**Supplied material:**
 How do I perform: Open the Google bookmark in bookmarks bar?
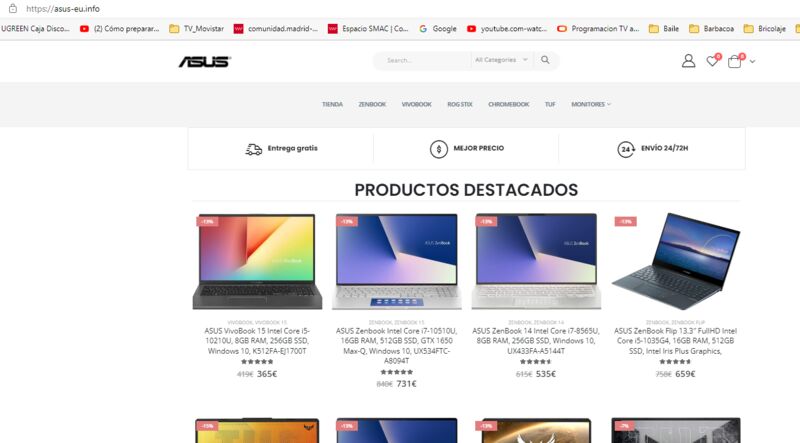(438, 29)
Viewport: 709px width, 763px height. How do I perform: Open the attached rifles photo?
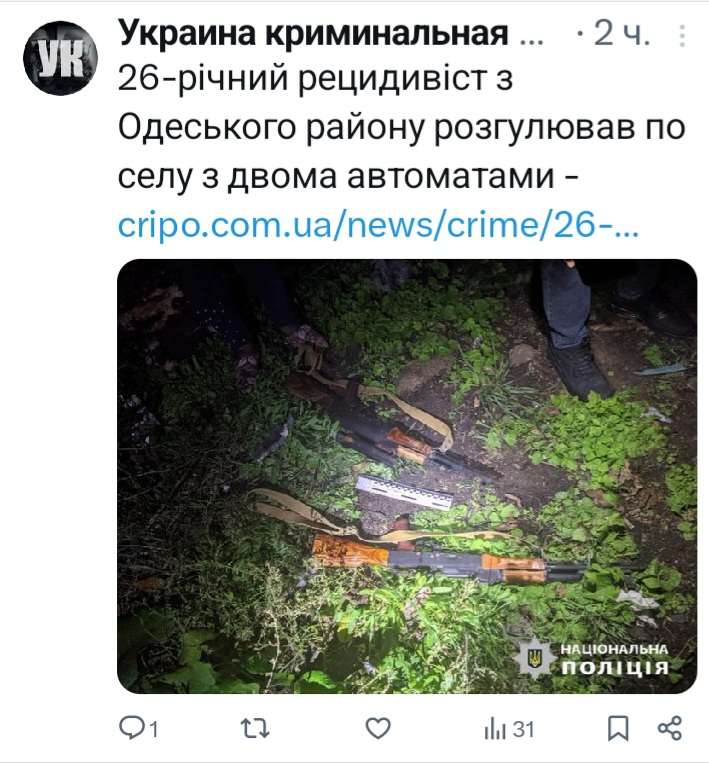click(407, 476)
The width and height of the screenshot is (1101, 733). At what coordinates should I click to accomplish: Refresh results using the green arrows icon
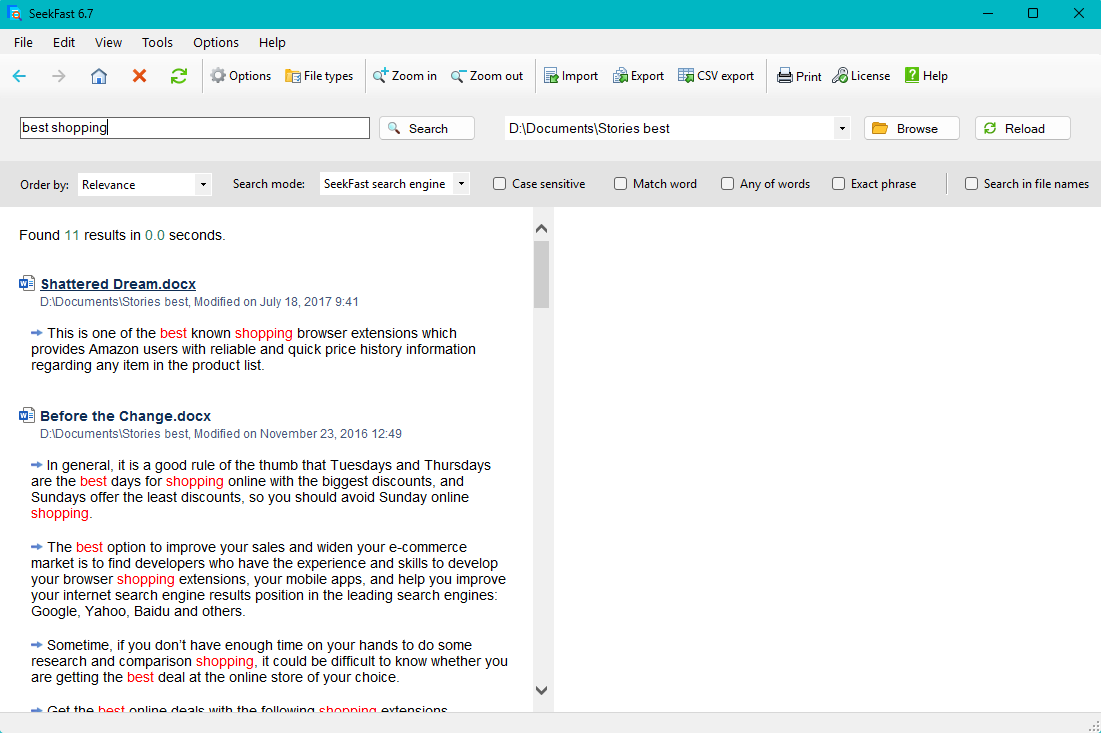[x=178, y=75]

**Aim:**
Rescale the data from the line that contains "Viewport: 709px width, 763px" through the end of the data by repeating every one of those lines, requests included, with each coordinate in the answers multiplied by 1.1 and rounded to a whole number, halves rounded up. Omit the pictures from your answer.

**Task answer:**
Viewport: 709px width, 763px height. How do I perform: Open the attached rifles photo?
click(448, 524)
The width and height of the screenshot is (1101, 733). At what coordinates should I click to accomplish: Refresh results using the green arrows icon
[x=196, y=83]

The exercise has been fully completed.